The investigation involving the actions of Richmond Commissioner Jason Morgan have been turned over to the office of Kentucky Attorney General Daniel Cameron.
This announcement was made by Assistant Chief of Richmond Police Rodney Richardson, on Tuesday afternoon.
“The investigation up to this point has been turned over to the attorney general's office,” Richardson said, whose department was formerly in charge of the investigation.
His department presented the case to County Attorney Jennie Haymond, and the case was later referred to the AG.
“All we can do is present the facts that you have to the prosecutor and go from there,” Richardson said. “There could be a recommendation for charges, then they go from there and do what needs to be done. It is no different than dealing with anyone else in the community.”
Morgan’s conduct was turned over to RPD and the CA’s office after a unanimous vote by the other Richmond commissioners in August.
An executive session was called to discuss potential litigation which involved an incident between the commissioner and the former IT Director, Tracy Bryant, whom he allegedly coerced to access personal information of an additional city employee, according to official documents obtained by The Richmond Register.

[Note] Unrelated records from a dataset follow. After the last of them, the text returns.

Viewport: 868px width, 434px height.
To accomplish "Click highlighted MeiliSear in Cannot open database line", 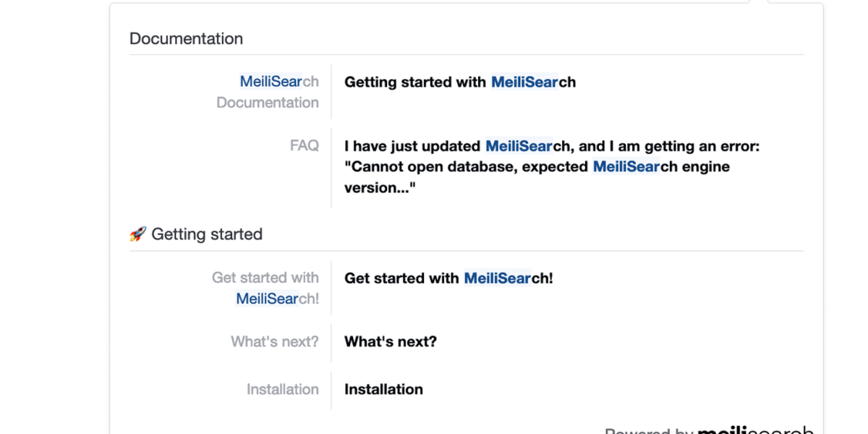I will [x=626, y=166].
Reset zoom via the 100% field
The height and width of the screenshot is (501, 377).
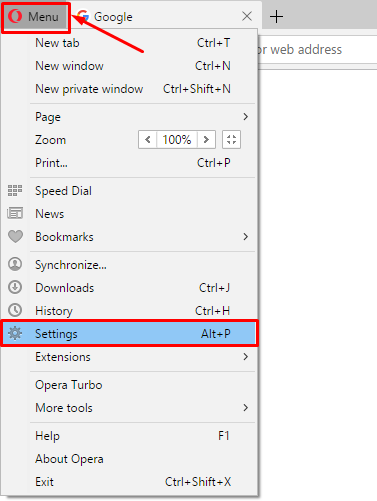coord(177,139)
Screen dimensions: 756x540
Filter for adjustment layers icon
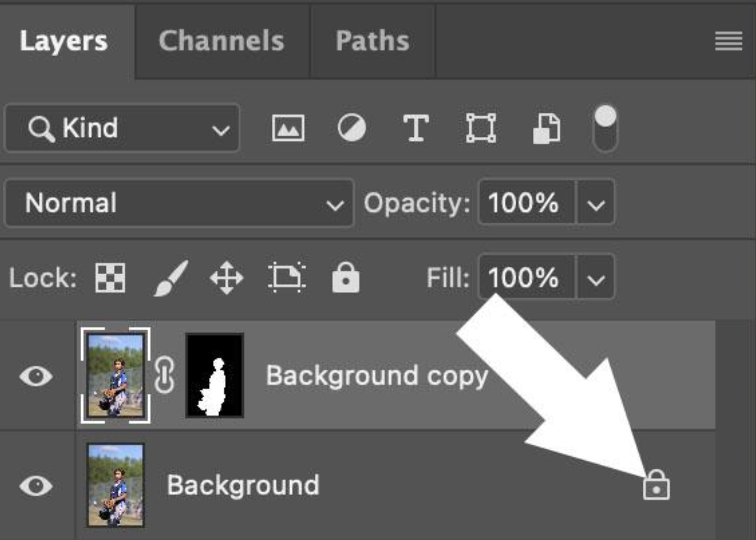(x=352, y=128)
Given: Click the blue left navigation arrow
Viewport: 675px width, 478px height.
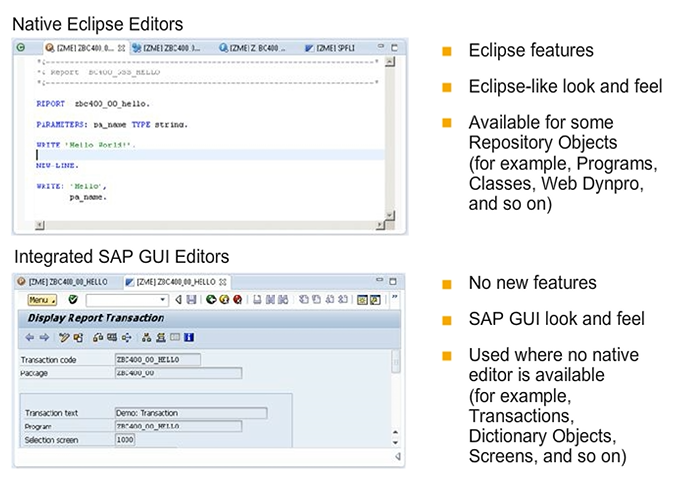Looking at the screenshot, I should (x=29, y=337).
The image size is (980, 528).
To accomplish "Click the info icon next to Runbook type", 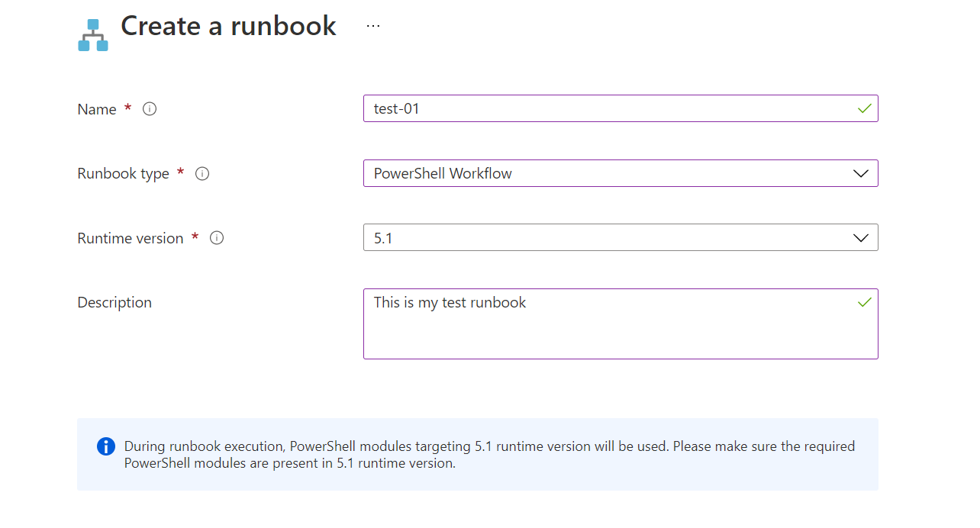I will (x=201, y=174).
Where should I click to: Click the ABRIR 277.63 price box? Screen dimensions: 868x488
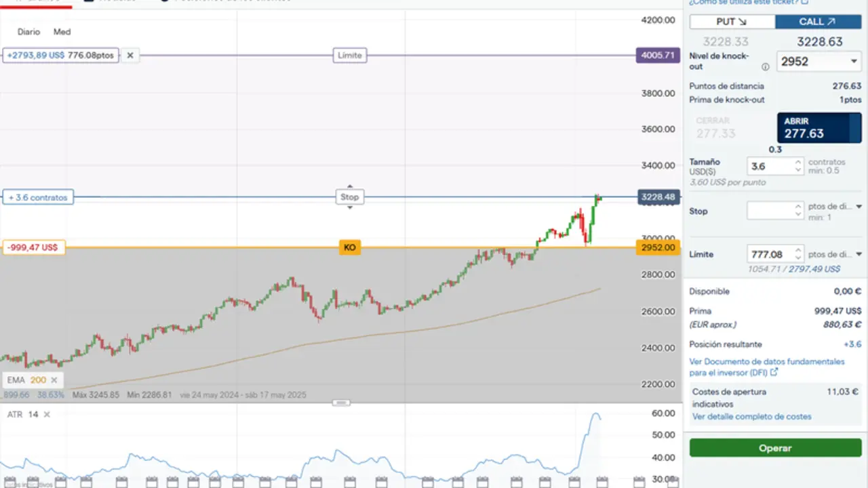click(818, 127)
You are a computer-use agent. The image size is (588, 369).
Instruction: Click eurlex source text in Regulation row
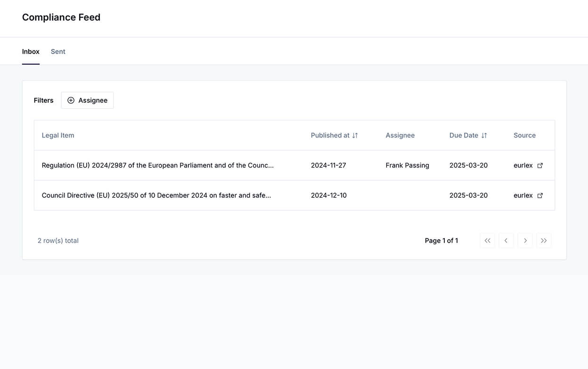coord(523,166)
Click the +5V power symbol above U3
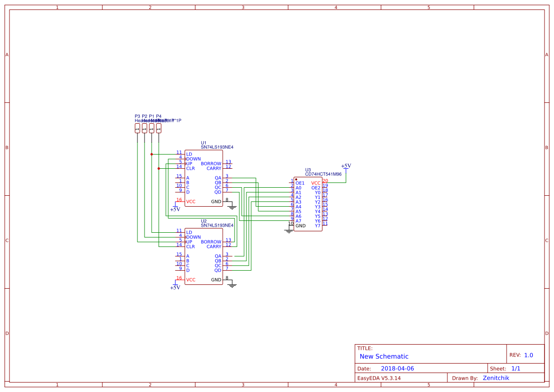Image resolution: width=554 pixels, height=392 pixels. tap(346, 169)

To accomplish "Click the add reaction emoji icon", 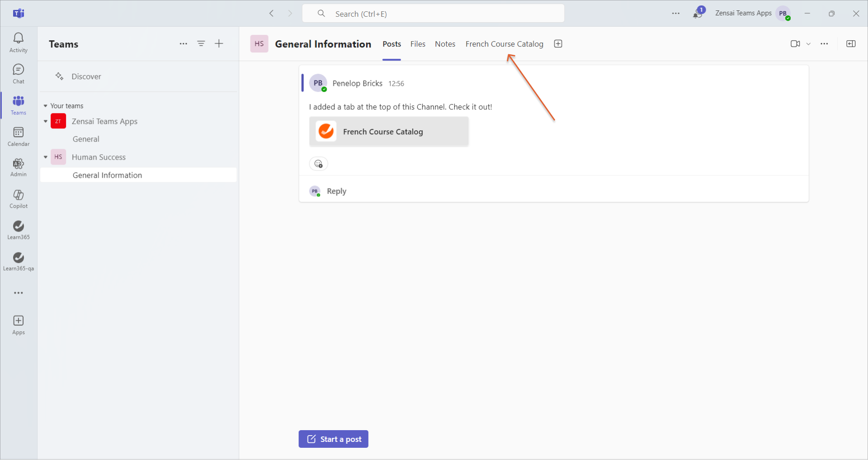I will pos(319,164).
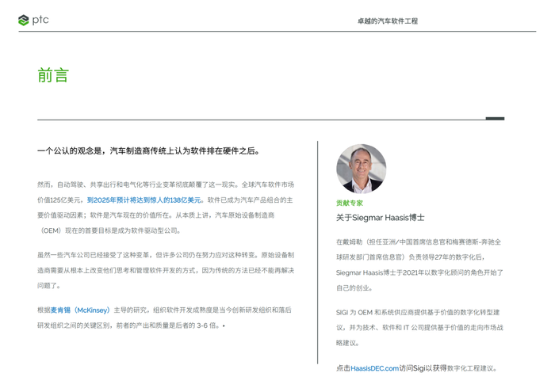Viewport: 555px width, 392px height.
Task: Click the 关于Siegmar Haasis博士 heading
Action: point(380,218)
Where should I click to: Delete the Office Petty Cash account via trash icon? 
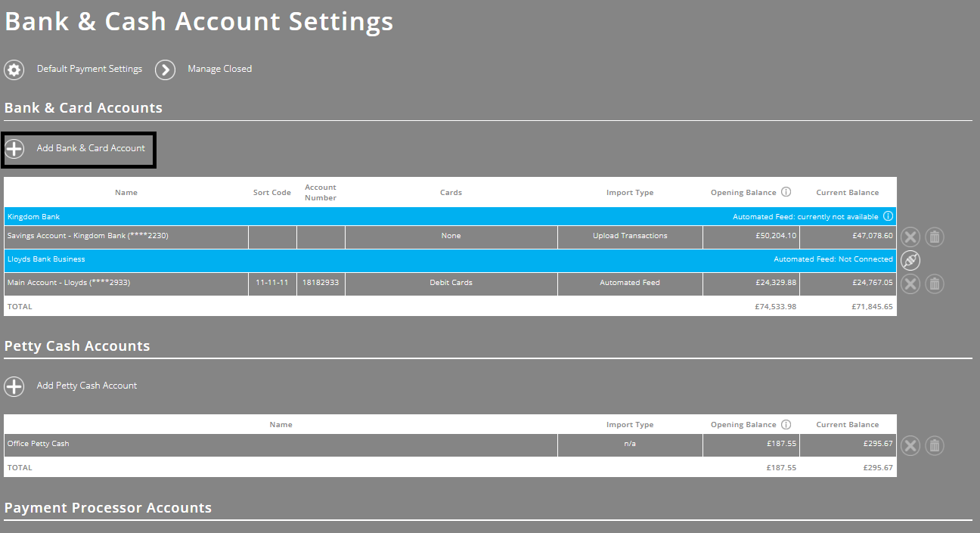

The documents show that on either July 9 or 10, Morgan contacted Bryant and claimed another city employee had personal information on their work computer, and asked her if they could provide that to him.
Reports claim Morgan told Bryant the entirety of the commission wanted to fire the other city worker.
Following that, on Saturday, July 11, Bryant allegedly went inside City Hall, accessed the other employee's personal email files with Morgan on the phone, and sent him screenshots, the documents state.
On July 14, the documents state Morgan went before several of his colleagues and informed them he had Bryant look up the personal files. Morgan then accused the employee he was investigating of taking bribes from an independent contractor in the city based on the information he uncovered.
According to documents obtained by The Richmond Register, Morgan’s allegations against the city employee do not appear to be supported by any evidence.
But now, both Morgan and Bryant could be facing serious felony or misdemeanor charges.
Bryant was terminated from her position with the city in August after nearly two months paid suspension.
The AG’s office could not comment on the investigation and has no current timeline for a decision.